When I say success stories, I mean financial ones. The greatest successes on Wattpad alone – even millions of reads, something a conventional author only dreams of – earn exactly zero dollars. In order to be monetized, each one of these has to be taken up by an actual publisher and sold. This is another reason for the lack of agitation about Wattpad in the literary domain: so far, the site has not undercut mainstream publishing in any way.

I asked Lau if he resented being a farm team for the money-making publishers and he seemed completely unperturbed. Right now he makes his money solely from advertising. If the participants use Wattpad to self-publish to an online audience as promotion for a grown-up print project (that someone else is producing, and charging for) then their reputation will only rise and that will drive more readers to his site. "Then we have more content and more users," he says. "It's a win-win for everyone." All he wants is more users. His goal is total global penetration. He says, "There are close to five billion people who can read and write. In the next few years most of them will have an electronic device." He is fond of saying to the press, somewhat menacingly, "Once there are a billion users, there will be a million ways to make money from them."

Lau's background is not in literature or publishing; he is an engineer by training. It's significant that he talks about users rather than writers. For this isn't really literature as we have always understood it: This kind of writing is a collective activity, in which chat is as important as fiction. It's lacking in ego and heroism. By contrast, English or creative-writing grads don't set out with the ambition to write fan fiction: The idea of the solitary original genius still holds sway in universities and at small literary magazines. Wattpad represents something new, a cross between storytelling and status updating that the futurists will no doubt call "social writing" or something more modern-sounding (chat-lit, community fiction, bloggerature, belles-blogues?).

Wattpad will continue to furnish teenagers with entertainment and publishers with the occasional bestseller already chosen and popularized by its international cloud. That's good for everyone. What remains to be seen is how many grown-ups choose to get involved. I would love to see more serious artists infiltrate this parallel universe of pulp, and perhaps, in a kind of subversion, carve out their own non-formula space. Why not? It's free and Lau would welcome your stats. It's win-win.

Wattpad's greatest hits

Life's A Witch, by Brittany Geragotelis. This teen-witch romance, now in print with Simon and Schuster, first appeared as a serial on Wattpad, and racked an amazing 18 million views. The author was an editor at American Cheerleader magazine.

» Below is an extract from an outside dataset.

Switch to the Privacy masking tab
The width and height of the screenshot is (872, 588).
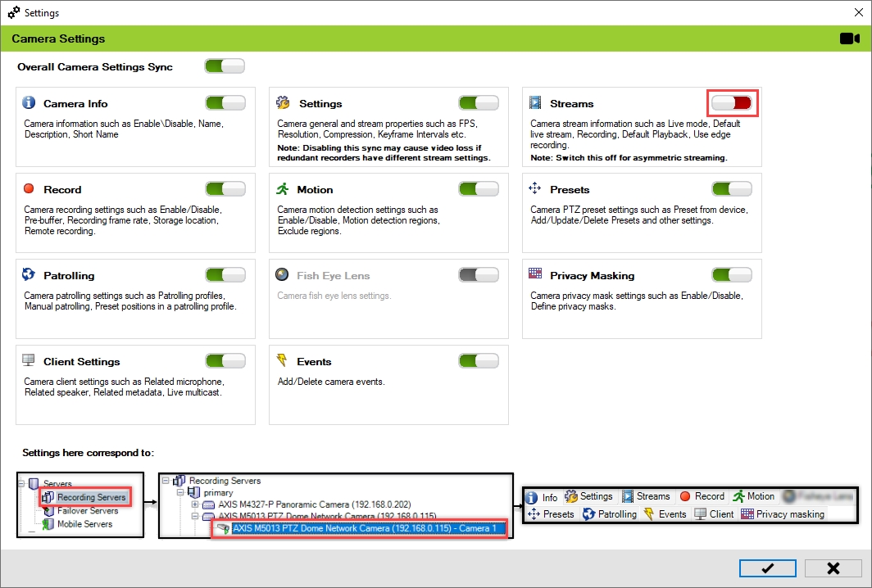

The Dark Heroine: Dinner with a Vampire, by Abigail Gibbs, a Twilight-derived novel, was serialized on Wattpad and then bought by HarperCollins in Britain, with a substantial advance.

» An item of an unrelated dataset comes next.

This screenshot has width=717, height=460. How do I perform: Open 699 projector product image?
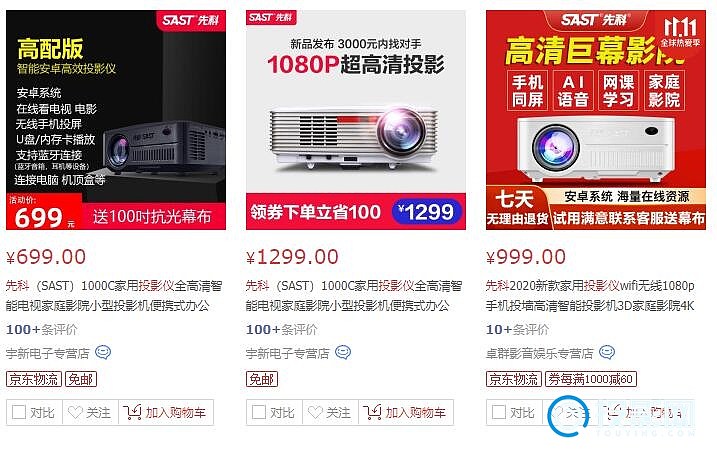[116, 120]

The Kissing Booth, by Beth Reekles, a story posted on Wattpad, got the British 17-year-old a three-book publishing deal and into Time magazine's Most Influential Teens of 2013, alongside Malala Yousafzai and pop star Lorde. Her new novella currently up on Wattpad has had two million reads.

A Proscriptive Relationship, by Jordan Lynde (known on Wattpad as XxSkater2Girl16xX), a writer who has had, according to Wattpad, over 100 million reads. (Only old farts will worry about the grammar of the title: The student-teacher love affair it refers to is proscribed rather than itself proscriptive, one might argue, but then one wouldn't be the kind of person appealed to.)

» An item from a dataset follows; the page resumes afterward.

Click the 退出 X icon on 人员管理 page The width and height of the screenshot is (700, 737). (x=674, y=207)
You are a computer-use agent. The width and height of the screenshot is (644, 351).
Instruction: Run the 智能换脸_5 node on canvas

Diary ng Panget (Diary of an Ugly Girl), by Denny, had more than 16 million reads on Wattpad and was then published in book form in the Philippines, where it became a bestseller and was optioned for film. It is Japanese animé-based fan fiction.

Mr. Popular and I, an unfinished teen-romance novel currently being serialized on Wattpad by "thefreakoffreaks" (someone based in Britain), has received 28 million reads so far and it has clearly not yet been edited for spelling mistakes.